------ DATASET RECORDS

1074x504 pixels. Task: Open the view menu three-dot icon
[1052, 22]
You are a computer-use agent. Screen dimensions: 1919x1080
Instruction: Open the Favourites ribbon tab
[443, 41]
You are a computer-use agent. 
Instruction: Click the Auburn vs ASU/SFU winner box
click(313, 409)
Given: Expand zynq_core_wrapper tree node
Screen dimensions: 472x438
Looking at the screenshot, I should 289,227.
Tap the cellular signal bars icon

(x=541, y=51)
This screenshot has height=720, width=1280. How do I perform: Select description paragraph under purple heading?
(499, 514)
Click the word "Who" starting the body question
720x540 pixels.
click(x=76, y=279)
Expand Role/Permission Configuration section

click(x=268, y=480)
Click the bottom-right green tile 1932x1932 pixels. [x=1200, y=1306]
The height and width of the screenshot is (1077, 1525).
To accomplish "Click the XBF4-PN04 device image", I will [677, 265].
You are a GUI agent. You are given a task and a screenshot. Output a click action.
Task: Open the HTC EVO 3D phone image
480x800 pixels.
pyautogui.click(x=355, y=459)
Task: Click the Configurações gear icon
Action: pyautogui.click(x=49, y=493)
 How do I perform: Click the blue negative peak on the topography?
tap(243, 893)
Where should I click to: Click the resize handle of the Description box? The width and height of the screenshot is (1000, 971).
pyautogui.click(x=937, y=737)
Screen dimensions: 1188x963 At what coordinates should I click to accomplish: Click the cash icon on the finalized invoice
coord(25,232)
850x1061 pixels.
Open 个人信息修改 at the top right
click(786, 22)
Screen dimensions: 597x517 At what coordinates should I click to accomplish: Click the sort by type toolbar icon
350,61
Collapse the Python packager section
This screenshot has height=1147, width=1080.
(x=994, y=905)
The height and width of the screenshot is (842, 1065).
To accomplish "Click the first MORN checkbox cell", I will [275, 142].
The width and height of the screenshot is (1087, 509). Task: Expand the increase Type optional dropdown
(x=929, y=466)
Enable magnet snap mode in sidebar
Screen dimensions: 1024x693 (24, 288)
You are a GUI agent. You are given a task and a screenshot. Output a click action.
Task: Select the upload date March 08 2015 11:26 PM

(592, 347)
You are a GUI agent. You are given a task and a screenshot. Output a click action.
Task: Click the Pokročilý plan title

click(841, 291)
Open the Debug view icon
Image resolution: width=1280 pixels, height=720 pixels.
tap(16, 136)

------------

### EXERCISE GOAL
Give back the material above exactly as it was given.

### OUTPUT FOR THIS EXERCISE
1074x504 pixels. Task: Open the view menu three-dot icon
[1052, 22]
You are a computer-use agent. Screen dimensions: 1919x1080
Instruction: Open the Favourites ribbon tab
[443, 41]
You are a computer-use agent. 
Instruction: Click the Auburn vs ASU/SFU winner box
click(313, 409)
Given: Expand zynq_core_wrapper tree node
Screen dimensions: 472x438
Looking at the screenshot, I should 289,227.
Tap the cellular signal bars icon

(x=541, y=51)
This screenshot has height=720, width=1280. How do I perform: Select description paragraph under purple heading?
(499, 514)
Click the word "Who" starting the body question
720x540 pixels.
click(x=76, y=279)
Expand Role/Permission Configuration section

click(x=268, y=480)
Click the bottom-right green tile 1932x1932 pixels. [x=1200, y=1306]
The height and width of the screenshot is (1077, 1525).
To accomplish "Click the XBF4-PN04 device image", I will [677, 265].
You are a GUI agent. You are given a task and a screenshot. Output a click action.
Task: Open the HTC EVO 3D phone image
480x800 pixels.
pyautogui.click(x=355, y=459)
Task: Click the Configurações gear icon
Action: pyautogui.click(x=49, y=493)
 How do I perform: Click the blue negative peak on the topography?
tap(243, 893)
Where should I click to: Click the resize handle of the Description box? The width and height of the screenshot is (1000, 971).
pyautogui.click(x=937, y=737)
Screen dimensions: 1188x963 At what coordinates should I click to accomplish: Click the cash icon on the finalized invoice
coord(25,232)
850x1061 pixels.
Open 个人信息修改 at the top right
click(786, 22)
Screen dimensions: 597x517 At what coordinates should I click to accomplish: Click the sort by type toolbar icon
350,61
Collapse the Python packager section
This screenshot has height=1147, width=1080.
(x=994, y=905)
The height and width of the screenshot is (842, 1065).
To accomplish "Click the first MORN checkbox cell", I will [275, 142].
The width and height of the screenshot is (1087, 509). Task: Expand the increase Type optional dropdown
(x=929, y=466)
Enable magnet snap mode in sidebar
Screen dimensions: 1024x693 (24, 288)
You are a GUI agent. You are given a task and a screenshot. Output a click action.
Task: Select the upload date March 08 2015 11:26 PM

(592, 347)
You are a GUI agent. You are given a task and a screenshot. Output a click action.
Task: Click the Pokročilý plan title

click(841, 291)
Open the Debug view icon
Image resolution: width=1280 pixels, height=720 pixels.
tap(16, 136)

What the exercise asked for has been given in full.